Problem description: Write out every line of the material below word for word, omitting the pictures.

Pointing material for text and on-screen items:
-----

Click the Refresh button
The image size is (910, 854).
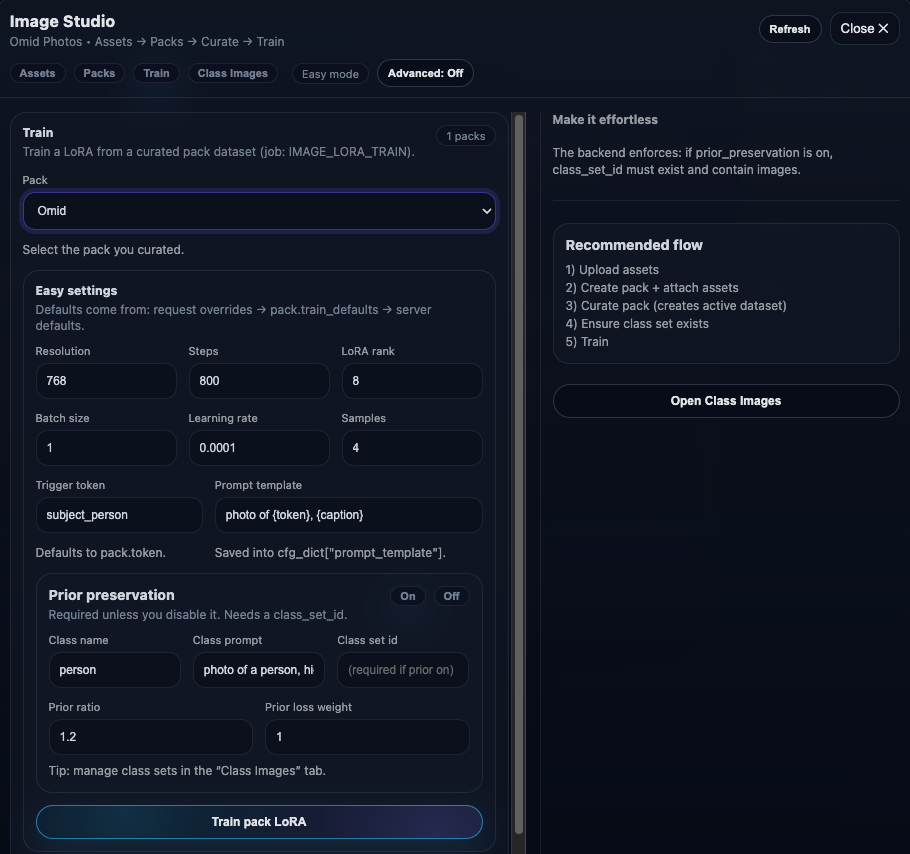point(789,29)
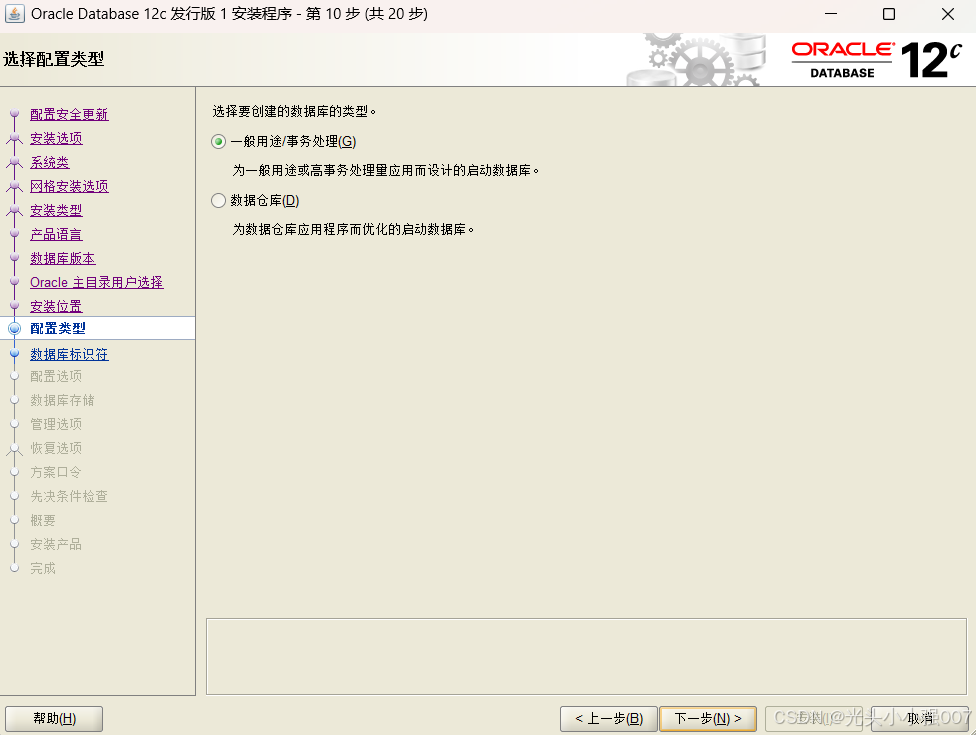Click the final step node beside 完成
The width and height of the screenshot is (976, 735).
14,568
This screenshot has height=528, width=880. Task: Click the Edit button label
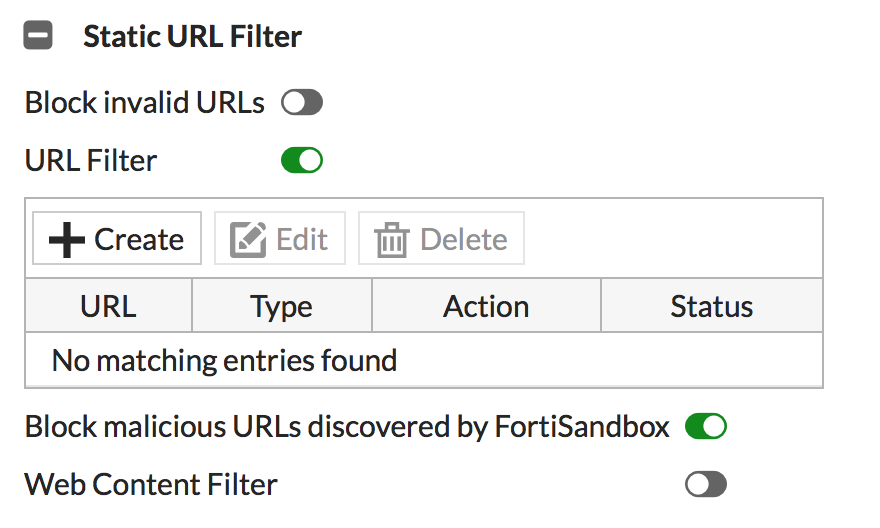pos(302,240)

-----

Completed task:
Click the Refresh button
The image size is (910, 854).
point(789,29)
Click the final step node beside 完成
The width and height of the screenshot is (976, 735).
14,568
This screenshot has height=528, width=880. Task: Click the Edit button label
pos(302,240)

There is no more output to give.